Torrential rain and strong thunderstorms pushed across the southern Plains on Saturday, spawning tornadoes and dangerous flash flooding from Kansas to Texas.
"An intense squall line that formed in the Sierra Madre Mountains of Mexico late in the day on Saturday marched across central and eastern Texas Saturday night," AccuWeather Meteorologist Ben Noll said.
"Rainfall rates were record smashing in some cases, particularly near Blanco, Texas, north of San Antonio and west of Austin," he said.
Totals averaged between 3-6 inches, but localized amounts up to 10 inches were observed, leading to the worst river flooding in recorded history of the Blanco River in San Marcos, Texas.
Numerous water rescues were occurring overnight despite pleas from police and emergency crews to avoid areas that are flooded and have barricades in place.
Around 11:00 p.m. CDT, the Wimberley, Texas, Fire Department reported that numerous rescues were underway.
In Tulsa, Oklahoma, the fire department reported that they responded to 20 incidents between 9:00 and 10:00 p.m. CDT, half of which were to vehicles stalled in flood waters.
Additionally, more than 3 inches of rain fell on Oklahoma City, Oklahoma, making the month of May the wettest on record with over 17 inches. The previous record was 14.52 inches set in May of 2013.
A state of emergency was put into effect for more than 40 Oklahoma counties on Saturday night as a result of the dangerous flooding.
As os Saturday night, the National Weather Service in Norman, Oklahoma, had issued 70 flash flood warnings so far this year, a total higher than the last four years combined.
"Embedded within the line of torrential downpours were storms capable of producing damaging wind gusts and a few tornadoes," Noll said.

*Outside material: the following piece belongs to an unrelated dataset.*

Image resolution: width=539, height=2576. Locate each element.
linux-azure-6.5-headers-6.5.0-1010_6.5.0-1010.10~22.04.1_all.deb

Tornadoes were preliminarily reported in five states across the Plains, with a total of eight unconfirmed tornadoes between Texas and Oklahoma alone.
Roughly 10 homes were damaged by a possible tornado in Blanchard, Oklahoma. Another reportedly crossed through Dripping Springs, Texas, in Hays County, damaging several mobile homes.
The threat for severe weather, including dangerous flooding, will continue through Memorial Day.
"Soon after one round of heavy rain moves to the east, additional rounds will fire up over flooded areas or areas teetering on the brink of flooding," AccuWeather Meteorologist Alex Sosnowski said.